### What this task involves
Reproduce the passage of the news report on the Auburn police shooting starting with "A late-night domestic" and going on through "Auburn police said.", but swap "mobile home park" for "trailer park".

### Selected extract
▼▼▼

(CNN) - The man suspected in the killing of an Auburn, Alabama, police officer late Sunday has been captured and will be charged with capital murder.
Grady Wayne Wilkes, 29, could face the death penalty if he's convicted in the death of Officer William Buechner, a 13-year department veteran.
"You shoot a police officer, we're going to pursue the death penalty," Lee County District Attorney Brandon Hughes said at a news conference Monday. "Absolutely."
Auburn Police Chief Paul Register said the incident began when Buechner and Officers Webb Sistrunk and Evan Elliott responded to a domestic violence call.
A late-night domestic call
The shooting happened at a mobile home park about five miles west of the Auburn University College of Veterinary Medicine.
A person opened fire when the officers arrived. Buechner was fatally wounded and Sistrunk and Elliott were injured, with Elliott treated and released from a hospital and Sistrunk in satisfactory condition at Piedmont Regional Hospital in Columbus, Georgia, a statement from Auburn police said.
A massive search by local, state and federal law enforcement agencies and information from tipsters in the community helped lead to Wilkes' capture Monday at about 7:12 a.m., authorities said in a statement. Police had considered him "armed and dangerous."

▲▲▲

[Records from a data source]
▼▼▼

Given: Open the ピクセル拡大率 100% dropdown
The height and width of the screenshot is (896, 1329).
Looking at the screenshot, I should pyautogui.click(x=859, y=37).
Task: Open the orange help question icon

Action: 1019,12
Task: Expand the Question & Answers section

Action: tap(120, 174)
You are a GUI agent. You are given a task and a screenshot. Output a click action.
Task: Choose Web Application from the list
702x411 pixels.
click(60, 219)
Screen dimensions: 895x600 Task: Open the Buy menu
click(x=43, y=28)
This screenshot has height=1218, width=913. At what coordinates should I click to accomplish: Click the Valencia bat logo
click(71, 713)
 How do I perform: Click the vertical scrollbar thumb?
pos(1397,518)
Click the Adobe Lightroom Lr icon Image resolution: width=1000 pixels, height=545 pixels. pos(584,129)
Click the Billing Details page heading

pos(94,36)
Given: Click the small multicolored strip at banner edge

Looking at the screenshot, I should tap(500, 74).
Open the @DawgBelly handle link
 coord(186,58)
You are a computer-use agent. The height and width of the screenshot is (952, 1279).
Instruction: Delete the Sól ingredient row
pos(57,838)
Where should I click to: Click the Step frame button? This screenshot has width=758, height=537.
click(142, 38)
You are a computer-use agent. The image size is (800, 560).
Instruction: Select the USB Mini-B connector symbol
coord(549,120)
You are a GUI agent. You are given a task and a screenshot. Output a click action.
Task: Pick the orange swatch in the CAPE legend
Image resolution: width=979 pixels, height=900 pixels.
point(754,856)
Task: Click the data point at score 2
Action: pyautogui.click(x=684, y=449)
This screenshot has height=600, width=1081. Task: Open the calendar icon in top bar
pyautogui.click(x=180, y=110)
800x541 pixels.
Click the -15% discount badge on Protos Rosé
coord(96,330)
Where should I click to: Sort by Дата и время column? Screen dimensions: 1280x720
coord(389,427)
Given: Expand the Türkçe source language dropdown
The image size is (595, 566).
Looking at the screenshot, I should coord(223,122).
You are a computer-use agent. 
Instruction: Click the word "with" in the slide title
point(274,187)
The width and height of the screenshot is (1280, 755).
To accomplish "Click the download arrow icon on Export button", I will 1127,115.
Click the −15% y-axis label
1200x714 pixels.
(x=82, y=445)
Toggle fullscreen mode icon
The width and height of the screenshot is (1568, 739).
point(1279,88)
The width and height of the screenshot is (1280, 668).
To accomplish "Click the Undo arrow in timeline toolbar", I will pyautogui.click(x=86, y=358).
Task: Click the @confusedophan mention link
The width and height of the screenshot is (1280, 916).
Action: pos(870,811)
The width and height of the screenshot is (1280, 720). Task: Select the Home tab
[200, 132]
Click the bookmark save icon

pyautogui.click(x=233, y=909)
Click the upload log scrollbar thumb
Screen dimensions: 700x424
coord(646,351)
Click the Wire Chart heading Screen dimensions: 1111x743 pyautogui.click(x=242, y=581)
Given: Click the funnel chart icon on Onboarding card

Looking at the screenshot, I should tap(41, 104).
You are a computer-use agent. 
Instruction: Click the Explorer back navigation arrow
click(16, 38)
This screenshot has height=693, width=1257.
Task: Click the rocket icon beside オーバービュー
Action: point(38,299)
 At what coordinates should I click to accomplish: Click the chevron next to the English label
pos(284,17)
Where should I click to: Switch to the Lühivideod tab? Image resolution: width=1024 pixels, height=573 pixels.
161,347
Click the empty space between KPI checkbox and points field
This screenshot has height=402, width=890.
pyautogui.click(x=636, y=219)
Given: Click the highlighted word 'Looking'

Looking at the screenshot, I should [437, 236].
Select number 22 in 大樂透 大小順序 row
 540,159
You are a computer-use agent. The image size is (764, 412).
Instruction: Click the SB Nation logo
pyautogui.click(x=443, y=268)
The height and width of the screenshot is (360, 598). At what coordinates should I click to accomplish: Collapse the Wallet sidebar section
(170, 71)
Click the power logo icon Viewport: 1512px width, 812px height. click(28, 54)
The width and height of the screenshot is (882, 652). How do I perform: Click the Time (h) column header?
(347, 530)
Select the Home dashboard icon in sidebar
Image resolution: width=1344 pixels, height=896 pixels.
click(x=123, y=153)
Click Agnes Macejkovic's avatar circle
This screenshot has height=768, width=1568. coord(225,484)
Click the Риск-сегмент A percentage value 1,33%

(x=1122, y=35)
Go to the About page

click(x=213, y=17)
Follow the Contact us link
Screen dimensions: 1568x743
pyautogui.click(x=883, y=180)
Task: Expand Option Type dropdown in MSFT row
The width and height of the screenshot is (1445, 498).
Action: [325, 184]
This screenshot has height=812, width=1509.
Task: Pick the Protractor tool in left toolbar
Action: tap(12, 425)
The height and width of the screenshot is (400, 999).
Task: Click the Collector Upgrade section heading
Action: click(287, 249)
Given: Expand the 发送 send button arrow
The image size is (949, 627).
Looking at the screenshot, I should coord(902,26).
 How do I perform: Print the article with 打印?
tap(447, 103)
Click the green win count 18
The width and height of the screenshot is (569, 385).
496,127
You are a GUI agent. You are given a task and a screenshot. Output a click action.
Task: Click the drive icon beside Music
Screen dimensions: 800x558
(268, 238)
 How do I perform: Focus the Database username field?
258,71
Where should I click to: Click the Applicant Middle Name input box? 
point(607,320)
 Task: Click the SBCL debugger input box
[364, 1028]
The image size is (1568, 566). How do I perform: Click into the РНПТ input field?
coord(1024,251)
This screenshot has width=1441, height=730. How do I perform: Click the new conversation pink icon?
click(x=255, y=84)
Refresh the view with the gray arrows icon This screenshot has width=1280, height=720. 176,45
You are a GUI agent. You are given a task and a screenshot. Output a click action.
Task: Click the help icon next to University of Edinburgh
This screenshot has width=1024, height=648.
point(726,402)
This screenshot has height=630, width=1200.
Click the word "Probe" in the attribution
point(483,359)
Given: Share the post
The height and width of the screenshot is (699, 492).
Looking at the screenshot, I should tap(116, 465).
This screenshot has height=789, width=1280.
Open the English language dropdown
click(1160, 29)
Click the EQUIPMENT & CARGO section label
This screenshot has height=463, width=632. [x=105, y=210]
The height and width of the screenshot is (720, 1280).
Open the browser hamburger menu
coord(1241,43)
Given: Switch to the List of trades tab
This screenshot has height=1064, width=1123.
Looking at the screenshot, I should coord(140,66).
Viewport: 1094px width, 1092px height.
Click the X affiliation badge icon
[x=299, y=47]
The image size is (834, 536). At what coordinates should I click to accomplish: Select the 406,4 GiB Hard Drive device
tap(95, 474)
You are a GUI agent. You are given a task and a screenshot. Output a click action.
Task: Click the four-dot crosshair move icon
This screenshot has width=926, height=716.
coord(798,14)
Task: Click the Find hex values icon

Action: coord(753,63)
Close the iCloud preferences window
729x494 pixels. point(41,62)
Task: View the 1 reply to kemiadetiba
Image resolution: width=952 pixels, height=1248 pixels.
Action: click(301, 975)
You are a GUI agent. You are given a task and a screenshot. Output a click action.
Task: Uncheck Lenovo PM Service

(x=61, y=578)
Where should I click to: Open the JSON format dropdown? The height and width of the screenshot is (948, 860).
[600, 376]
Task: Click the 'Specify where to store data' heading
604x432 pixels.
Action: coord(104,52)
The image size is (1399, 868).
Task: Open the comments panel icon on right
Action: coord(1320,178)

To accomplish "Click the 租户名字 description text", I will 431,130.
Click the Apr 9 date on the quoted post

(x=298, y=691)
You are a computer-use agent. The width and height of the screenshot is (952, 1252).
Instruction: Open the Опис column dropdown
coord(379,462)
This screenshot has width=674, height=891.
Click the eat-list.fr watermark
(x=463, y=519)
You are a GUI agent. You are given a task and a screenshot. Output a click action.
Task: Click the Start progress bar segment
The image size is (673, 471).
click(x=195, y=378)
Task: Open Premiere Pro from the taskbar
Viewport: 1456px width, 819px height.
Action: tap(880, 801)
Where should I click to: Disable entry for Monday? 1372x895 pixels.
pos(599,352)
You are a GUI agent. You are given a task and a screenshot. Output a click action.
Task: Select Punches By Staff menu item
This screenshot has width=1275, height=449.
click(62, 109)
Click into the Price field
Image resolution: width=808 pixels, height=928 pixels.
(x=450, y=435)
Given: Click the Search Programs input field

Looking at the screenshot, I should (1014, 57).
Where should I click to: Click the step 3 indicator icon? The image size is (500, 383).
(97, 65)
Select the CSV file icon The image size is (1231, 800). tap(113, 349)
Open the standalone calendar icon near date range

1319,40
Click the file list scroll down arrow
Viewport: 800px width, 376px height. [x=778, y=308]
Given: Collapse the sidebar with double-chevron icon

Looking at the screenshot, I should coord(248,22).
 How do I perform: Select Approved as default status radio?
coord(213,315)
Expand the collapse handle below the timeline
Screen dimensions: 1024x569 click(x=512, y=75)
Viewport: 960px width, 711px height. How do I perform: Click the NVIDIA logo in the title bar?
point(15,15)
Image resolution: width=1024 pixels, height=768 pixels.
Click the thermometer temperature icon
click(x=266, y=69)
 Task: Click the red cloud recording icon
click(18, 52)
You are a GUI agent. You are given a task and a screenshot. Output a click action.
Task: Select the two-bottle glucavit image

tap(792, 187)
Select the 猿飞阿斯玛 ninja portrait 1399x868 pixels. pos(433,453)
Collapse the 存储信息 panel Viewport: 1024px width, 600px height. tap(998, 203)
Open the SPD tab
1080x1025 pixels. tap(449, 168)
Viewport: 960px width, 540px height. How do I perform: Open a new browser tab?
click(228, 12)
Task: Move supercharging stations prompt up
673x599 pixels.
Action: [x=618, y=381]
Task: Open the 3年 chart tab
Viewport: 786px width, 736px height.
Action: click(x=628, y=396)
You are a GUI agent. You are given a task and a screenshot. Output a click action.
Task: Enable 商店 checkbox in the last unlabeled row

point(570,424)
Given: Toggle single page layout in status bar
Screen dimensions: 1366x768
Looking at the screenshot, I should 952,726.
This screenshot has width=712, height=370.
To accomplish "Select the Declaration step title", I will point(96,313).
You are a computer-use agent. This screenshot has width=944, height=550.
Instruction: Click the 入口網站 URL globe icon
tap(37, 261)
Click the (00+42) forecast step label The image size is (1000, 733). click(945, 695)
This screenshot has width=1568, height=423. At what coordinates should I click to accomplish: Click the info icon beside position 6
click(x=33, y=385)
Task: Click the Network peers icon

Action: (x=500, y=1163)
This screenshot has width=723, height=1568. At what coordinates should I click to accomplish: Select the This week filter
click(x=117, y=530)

▲▲▲

### Response to this exercise
A late-night domestic call
The shooting happened at a trailer park about five miles west of the Auburn University College of Veterinary Medicine.
A person opened fire when the officers arrived. Buechner was fatally wounded and Sistrunk and Elliott were injured, with Elliott treated and released from a hospital and Sistrunk in satisfactory condition at Piedmont Regional Hospital in Columbus, Georgia, a statement from Auburn police said.